Des militants des mouvements citoyens ont marché aux côtés des acteurs politiques et de leurs partisans.

Les opposants se sont mobilisés dès la matinée dans la capitale et dans plusieurs grandes villes de République démocratique du Congo (RDC) pour protester en particulier contre le système de vote prévu le 23 décembre lors des scrutins présidentiel, législatifs et provinciaux.

Si ces marches ont été autorisées par le pouvoir, elles étaient très encadrées par des policiers déployés en nombre aux points stratégiques de Kinshasa, Goma, Bukavu dans l'est, Bunia, Mbandaka, ont constaté des correspondants de l'AFP.

Aucun incident n'a été signalé. Les marches ont par contre été interdites à Kananga et à Mbuji-Mayi et à Kisangani.

À Kinshasa, où ils étaient particulièrement nombreux, les manifestants scandaient : « Machine à voter = machine à tricher », « Combattants jusqu'à la mort », a constaté une journaliste de l'AFP.

Participaient à la marche les candidats à la présidentielle Martin Fayulu, Vital Kamerhe, Freddy Matungulu, Marie-Josée Ifoku, Théodore Ngoy et l'opposant Adolphe Muzito qui n'a pas pu se présenter.

« C'est une démonstration de force du peuple congolais qui refuse la machine à voter, qui refuse le fichier électoral corrompu et vient dire non à une parodie électorale », a déclaré Vital Kamerhe.

« La CENI (commission électorale nationale indépendante) doit comprendre qu'aujourd'hui, le peule a repris son pouvoir souverain » et s'est exprimé « contre la machine à voter », a ajouté Marie-Josée Ifoku, la seule femme candidate à la présidentielle.

Pas de boycottage

Les machines à voter sont censées permettre techniquement aux électeurs de choisir leur candidat et imprimer leur bulletin dans les bureaux de vote le 23 décembre, selon la CENI.

L'opposition considère que ces machines, de fabrication sud-coréenne, vont favoriser la fraude lors de ces élections qui doivent notamment désigner le successeur du président Kabila dans un pays qui n'a jamais connu de transition pacifique depuis son accession à l'indépendance en 1960.

Les manifestations visaient aussi à obtenir de la commission électorale la radiation de plus de dix millions d'électeurs inscrits sans empreintes digitales dans le fichier électoral.

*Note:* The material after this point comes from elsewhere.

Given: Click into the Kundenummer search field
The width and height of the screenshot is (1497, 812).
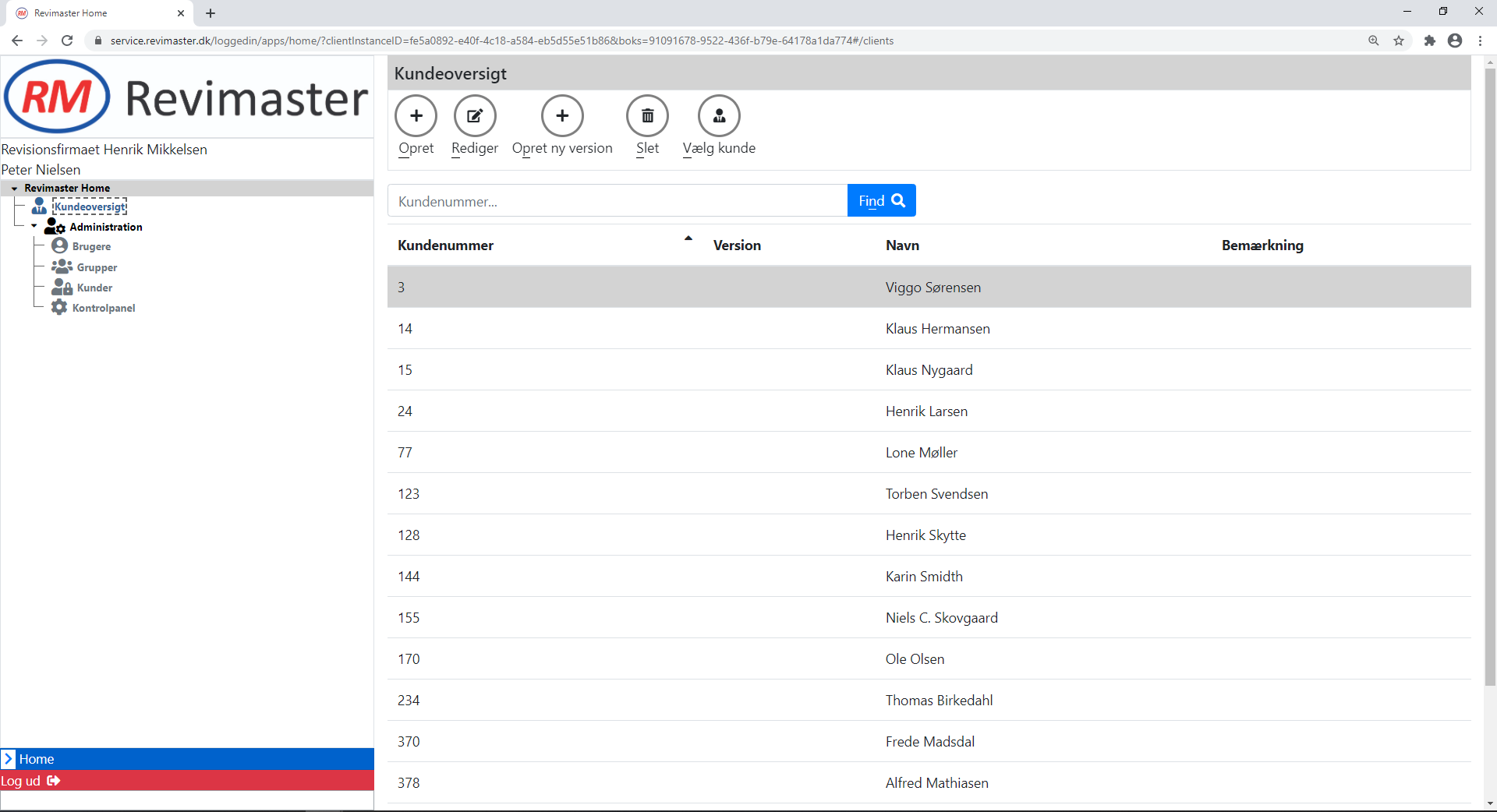Looking at the screenshot, I should click(x=617, y=201).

Joseph Kabila, au pouvoir depuis l'assassinat de son père en 2001, élu en 2006, avait été réélu dans la contestation en 2011. La Constitution, qu'il a lui-même promulguée, lui interdit de se représenter.

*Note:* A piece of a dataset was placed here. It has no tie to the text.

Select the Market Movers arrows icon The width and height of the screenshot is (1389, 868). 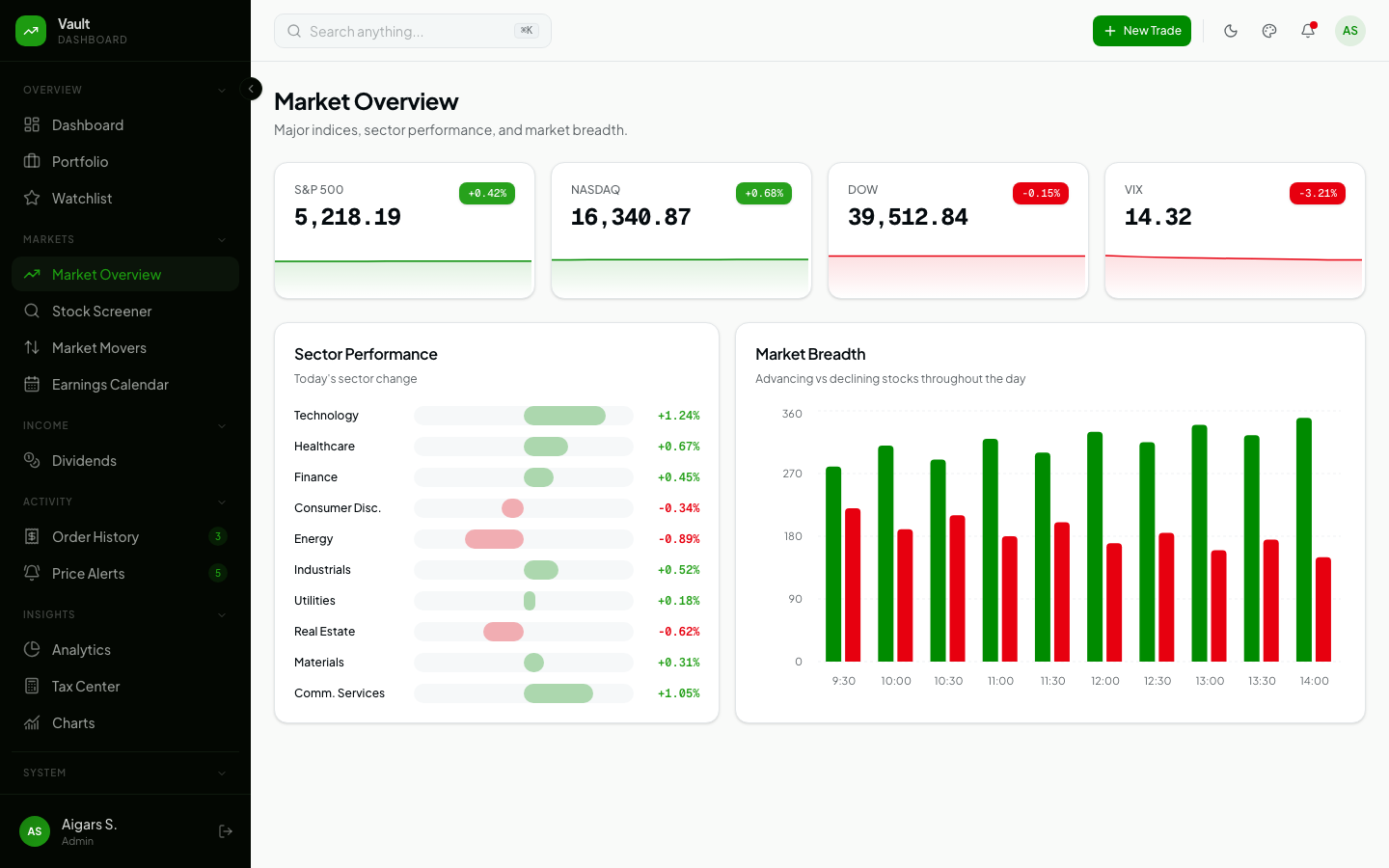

Cette journée de mobilisation est organisée au lendemain d'une réunion en Afrique du Sud de l'opposition qui s'est engagée à « ne pas boycotter » les élections et à désigner d'ici le 15 novembre un candidat commun, en promettant de ne pas permettre « la tenue de toute parodie d'élections ».

Parmi les sept formations impliquées figurent celles des ténors Félix Tshisekedi, en course pour la présidentielle au nom du parti historique d'opposition de l'Union pour la démocratie et le progrès social (UDPS), de l'opposant en exil Moïse Katumbi et de l'ancien chef de guerre Jean-Pierre Bemba qui ont vu tous deux leur candidature rejetée.

L'union n'était toutefois pas tout à fait de mise ce vendredi, le parti de Félix Tshisekedi ayant décidé qu'il « ne participera pas à cette marche », a déclaré à l'AFP son secrétaire général, Jean-Marc Kabund.

De son côté l'ancien vice-président Bemba, écarté de la présidentielle, a invité à manifester pour empêcher le pouvoir et la CENI « de mettre en place la plus grande fraude électorale avec une affaire de machine à voter qui n'a jamais été testée nulle part dans le monde ».

Et Moïse Katumbi, empêché de déposer son dossier de candidature à la présidentielle par les autorités, selon lui, a déclaré dans une vidéo largement partagée sur les réseaux sociaux : « Marchons massivement pour dire NON à la machine à voter et NON au fichier corrompu ! ».